Soon, word got out about them and the press was covering them like crazy. Even the British press were writing about them. They were hot as could be; they were playing everywhere. And then we started talking to some record company people and we received comments like: “I like the band, but the lead singer sucks.” “I like the lead singer, but the band sucks.” “Are they transvestites?” “Are they drug addicts?”
So we decided that the American record industry was too conservative for the Dolls and opted to do a small tour of England. The main show was the Dolls opening for Rod Stewart [and the Faces] at the Wembley auditorium. All of a sudden, a group that never played before more than 350 people was onstage at Wembley in front of 13,000 people. The straight press slaughtered them, but the hipper music magazines were saying things like, “We have seen the future of rock and roll, and it’s the Dolls.”
Soon everybody was trying to sign us. Atlantic wanted to sign us for $50,000, sight unseen. It looked like we were at the edge of brilliant success in Europe.
They were terribly wounded over Billy’s death. The cockiness was gone out of all of them, especially David Johansen, who was the most arrogant person I met in my life. It changed them.
After he was buried and the Dolls decided go forward, that’s when they found Jerry Nolan.
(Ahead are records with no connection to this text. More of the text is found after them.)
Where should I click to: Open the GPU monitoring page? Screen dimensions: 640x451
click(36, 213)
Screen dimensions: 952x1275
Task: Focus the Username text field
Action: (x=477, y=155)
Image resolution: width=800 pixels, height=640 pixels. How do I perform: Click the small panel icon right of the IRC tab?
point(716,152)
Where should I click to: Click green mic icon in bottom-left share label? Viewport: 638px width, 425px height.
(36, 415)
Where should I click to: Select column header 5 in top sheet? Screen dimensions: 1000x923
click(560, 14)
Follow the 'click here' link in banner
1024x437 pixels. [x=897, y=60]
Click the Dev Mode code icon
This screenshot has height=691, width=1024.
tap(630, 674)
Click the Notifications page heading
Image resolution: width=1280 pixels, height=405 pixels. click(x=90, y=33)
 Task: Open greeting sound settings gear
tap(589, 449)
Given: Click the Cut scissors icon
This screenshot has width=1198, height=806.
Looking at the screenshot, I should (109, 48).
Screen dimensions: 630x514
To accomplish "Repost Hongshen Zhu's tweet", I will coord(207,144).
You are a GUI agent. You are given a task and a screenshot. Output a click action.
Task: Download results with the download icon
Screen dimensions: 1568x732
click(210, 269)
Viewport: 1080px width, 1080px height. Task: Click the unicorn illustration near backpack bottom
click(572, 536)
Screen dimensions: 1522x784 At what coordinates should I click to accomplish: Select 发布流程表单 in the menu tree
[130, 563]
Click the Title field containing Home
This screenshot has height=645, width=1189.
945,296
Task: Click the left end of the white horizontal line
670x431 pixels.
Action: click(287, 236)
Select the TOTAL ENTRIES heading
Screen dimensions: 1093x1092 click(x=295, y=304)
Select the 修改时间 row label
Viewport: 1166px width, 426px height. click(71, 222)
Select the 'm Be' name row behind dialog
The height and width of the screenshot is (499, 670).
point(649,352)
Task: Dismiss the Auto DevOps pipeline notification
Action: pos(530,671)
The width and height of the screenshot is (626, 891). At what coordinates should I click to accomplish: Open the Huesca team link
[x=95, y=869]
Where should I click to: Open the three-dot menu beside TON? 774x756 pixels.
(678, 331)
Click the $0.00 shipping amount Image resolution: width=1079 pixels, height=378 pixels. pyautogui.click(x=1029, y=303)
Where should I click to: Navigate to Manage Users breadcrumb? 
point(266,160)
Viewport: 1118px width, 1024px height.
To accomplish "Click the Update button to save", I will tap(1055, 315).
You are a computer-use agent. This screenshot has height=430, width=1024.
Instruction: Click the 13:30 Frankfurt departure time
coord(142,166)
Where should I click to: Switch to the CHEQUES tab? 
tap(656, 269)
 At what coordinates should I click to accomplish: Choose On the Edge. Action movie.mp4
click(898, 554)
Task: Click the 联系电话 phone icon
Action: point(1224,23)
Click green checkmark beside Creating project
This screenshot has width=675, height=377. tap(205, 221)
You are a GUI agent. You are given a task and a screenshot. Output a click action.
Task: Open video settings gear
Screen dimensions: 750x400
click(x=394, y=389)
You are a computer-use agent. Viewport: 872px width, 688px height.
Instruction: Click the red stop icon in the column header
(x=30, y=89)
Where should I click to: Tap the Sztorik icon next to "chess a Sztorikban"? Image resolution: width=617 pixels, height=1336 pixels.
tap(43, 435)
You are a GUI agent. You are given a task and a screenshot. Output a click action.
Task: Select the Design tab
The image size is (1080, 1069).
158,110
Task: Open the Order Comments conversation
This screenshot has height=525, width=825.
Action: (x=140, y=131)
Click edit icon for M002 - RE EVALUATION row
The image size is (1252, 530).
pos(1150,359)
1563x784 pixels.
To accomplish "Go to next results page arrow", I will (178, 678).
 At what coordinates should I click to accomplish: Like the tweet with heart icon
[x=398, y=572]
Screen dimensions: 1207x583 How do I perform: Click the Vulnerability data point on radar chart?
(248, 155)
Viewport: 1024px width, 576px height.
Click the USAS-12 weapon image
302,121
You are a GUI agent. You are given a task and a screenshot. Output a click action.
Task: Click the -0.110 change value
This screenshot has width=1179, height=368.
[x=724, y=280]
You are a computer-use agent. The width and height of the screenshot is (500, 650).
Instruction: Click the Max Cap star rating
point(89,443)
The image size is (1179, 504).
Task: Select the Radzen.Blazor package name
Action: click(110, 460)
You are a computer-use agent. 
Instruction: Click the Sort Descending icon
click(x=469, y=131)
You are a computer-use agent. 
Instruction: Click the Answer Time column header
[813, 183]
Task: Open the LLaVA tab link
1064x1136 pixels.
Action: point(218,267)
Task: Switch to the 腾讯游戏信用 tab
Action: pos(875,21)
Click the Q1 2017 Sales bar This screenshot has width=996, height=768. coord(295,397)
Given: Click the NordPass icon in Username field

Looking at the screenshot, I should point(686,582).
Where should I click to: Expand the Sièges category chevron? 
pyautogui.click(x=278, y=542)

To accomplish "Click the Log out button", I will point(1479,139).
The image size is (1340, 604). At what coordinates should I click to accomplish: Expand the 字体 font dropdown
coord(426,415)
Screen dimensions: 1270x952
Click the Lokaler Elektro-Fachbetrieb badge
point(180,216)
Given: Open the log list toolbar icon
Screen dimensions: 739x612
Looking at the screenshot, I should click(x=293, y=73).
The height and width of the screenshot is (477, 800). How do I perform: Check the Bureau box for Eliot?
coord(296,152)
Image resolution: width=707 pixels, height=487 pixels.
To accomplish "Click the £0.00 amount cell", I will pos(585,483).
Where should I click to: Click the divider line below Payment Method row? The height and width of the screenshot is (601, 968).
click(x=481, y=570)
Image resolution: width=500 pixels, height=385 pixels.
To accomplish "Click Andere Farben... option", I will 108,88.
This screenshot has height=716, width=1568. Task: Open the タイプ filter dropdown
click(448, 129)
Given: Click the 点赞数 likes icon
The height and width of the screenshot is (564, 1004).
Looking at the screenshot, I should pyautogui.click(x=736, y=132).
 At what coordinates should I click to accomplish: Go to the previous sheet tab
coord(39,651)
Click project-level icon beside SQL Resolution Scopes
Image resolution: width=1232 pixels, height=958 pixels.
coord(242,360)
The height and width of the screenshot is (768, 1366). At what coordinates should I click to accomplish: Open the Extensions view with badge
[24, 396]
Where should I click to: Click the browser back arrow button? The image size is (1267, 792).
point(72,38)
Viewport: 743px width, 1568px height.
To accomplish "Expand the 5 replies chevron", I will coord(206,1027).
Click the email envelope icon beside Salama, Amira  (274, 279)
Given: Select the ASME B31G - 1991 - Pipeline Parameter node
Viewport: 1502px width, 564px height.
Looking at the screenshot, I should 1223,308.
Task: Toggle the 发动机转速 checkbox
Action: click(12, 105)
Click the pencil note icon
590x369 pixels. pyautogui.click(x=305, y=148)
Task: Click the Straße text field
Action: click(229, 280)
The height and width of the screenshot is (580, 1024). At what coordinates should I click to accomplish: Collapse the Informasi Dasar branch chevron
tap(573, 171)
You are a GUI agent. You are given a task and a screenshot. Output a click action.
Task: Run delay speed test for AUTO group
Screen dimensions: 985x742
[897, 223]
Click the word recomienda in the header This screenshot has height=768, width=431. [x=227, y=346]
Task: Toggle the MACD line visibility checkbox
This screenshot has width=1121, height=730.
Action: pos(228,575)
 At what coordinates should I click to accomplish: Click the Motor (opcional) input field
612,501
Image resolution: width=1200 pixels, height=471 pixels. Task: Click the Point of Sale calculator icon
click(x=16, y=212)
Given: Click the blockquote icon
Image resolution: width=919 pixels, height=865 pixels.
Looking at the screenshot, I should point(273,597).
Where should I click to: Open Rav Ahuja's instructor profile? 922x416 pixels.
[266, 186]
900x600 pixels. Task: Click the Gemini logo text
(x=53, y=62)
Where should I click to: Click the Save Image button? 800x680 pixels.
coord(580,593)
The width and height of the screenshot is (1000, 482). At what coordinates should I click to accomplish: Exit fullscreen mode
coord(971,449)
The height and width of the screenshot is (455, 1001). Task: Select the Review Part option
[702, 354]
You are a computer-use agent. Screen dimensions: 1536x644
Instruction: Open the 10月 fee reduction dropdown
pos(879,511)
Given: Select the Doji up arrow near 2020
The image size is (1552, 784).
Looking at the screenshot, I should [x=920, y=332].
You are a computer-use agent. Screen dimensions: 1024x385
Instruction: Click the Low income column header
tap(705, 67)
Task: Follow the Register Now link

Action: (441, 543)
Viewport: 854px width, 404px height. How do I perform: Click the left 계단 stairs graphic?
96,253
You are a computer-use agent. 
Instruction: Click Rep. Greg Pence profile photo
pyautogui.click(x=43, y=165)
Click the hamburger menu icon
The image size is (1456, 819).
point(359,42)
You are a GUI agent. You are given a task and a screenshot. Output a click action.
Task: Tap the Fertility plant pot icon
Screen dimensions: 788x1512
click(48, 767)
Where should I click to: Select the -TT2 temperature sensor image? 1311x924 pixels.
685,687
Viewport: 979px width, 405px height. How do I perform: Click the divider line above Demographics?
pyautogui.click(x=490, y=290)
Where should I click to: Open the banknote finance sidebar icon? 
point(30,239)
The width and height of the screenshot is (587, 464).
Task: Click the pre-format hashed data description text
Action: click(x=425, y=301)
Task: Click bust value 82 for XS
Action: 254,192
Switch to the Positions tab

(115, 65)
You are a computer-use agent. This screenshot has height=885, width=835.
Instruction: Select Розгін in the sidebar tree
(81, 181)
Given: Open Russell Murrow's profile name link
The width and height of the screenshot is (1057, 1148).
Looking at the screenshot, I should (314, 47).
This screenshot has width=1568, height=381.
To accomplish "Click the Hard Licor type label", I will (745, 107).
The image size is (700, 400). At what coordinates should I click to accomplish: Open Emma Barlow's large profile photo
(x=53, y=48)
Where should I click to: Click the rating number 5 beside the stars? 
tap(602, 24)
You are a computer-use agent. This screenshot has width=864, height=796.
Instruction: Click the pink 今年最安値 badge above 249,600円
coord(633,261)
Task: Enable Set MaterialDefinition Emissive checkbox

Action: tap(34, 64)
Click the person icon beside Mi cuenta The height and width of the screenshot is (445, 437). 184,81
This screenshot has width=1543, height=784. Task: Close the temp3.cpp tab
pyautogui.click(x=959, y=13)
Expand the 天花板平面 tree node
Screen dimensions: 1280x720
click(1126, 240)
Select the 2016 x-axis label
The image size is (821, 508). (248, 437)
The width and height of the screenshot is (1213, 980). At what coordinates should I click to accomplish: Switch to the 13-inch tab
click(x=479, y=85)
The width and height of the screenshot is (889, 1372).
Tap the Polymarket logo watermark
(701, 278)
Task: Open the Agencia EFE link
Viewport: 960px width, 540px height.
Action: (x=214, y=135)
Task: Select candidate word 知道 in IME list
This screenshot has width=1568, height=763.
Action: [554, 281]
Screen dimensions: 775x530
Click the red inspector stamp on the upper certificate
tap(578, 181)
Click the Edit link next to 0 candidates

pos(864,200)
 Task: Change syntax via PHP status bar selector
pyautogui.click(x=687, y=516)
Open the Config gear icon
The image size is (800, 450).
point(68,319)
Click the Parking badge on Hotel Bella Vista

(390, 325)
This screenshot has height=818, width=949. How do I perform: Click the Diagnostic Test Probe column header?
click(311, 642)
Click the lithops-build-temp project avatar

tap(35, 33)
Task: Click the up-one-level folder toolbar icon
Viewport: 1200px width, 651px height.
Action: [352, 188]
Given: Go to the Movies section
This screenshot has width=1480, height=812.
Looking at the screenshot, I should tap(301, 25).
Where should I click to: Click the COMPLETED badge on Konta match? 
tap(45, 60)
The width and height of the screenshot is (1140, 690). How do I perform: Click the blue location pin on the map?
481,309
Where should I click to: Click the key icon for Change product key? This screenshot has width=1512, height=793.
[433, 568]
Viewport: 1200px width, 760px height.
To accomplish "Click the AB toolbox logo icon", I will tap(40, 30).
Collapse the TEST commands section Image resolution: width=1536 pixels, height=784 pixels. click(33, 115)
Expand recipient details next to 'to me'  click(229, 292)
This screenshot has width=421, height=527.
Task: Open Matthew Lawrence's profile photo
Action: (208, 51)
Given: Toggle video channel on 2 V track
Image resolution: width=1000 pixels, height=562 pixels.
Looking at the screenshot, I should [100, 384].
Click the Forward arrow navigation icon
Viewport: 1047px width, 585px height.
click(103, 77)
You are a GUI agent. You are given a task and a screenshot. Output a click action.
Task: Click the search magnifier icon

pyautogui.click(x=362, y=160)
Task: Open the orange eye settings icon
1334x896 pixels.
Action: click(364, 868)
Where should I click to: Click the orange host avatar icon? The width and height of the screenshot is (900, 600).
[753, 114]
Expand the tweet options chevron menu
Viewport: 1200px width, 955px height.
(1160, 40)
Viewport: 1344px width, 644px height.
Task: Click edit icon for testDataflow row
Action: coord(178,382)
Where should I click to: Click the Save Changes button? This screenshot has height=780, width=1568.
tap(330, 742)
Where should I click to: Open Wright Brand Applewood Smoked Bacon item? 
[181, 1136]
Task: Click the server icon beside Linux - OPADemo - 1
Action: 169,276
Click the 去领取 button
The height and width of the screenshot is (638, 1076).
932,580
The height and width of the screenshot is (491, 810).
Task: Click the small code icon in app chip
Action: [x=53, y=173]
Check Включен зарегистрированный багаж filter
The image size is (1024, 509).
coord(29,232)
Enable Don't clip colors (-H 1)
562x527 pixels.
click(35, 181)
He was a very straightforward rock drummer. He was harder and more “street.” He wanted to be great like [swing-era drummer] Gene Krupa, somebody who cut a profile. “Cut a profile” was a Nolan phrase: “Ya gotta cut a profile! Leave a memory! Stand out from the crowd!” But I think he felt uncomfortable wearing some of the clothes. Jerry Nolan with his pink drums.
Jerry gave us a legitimate rock and roll sound. He gave us the professionalism we needed to get a record deal.
They did their first show with Jerry on December 19, 1972, at the Mercer Arts Center. Everybody wanted to see the Dolls; Billy’s death contributed to their notoriety. But the record industry still didn’t know what to make of it.
They all passed on the Dolls. And who’d we end up with? Mercury Records. They were the only guys left. We approached them: “Hey, you wanna sign the Dolls?” And they were probably one of the worst companies to sign with. They really never developed us. The Dolls were too outrageous, and they couldn’t really control us. When it came down to it, yeah, they put out the records. But what else did they do with us?
I asked David Bowie if he would want to produce them. We eventually got [pop singer/ songwriter and producer] Todd Rundgren. And do you think it’s so easy to just get a good producer? Especially with a group like that, that some people maintained couldn’t play for shit? It wasn’t easy.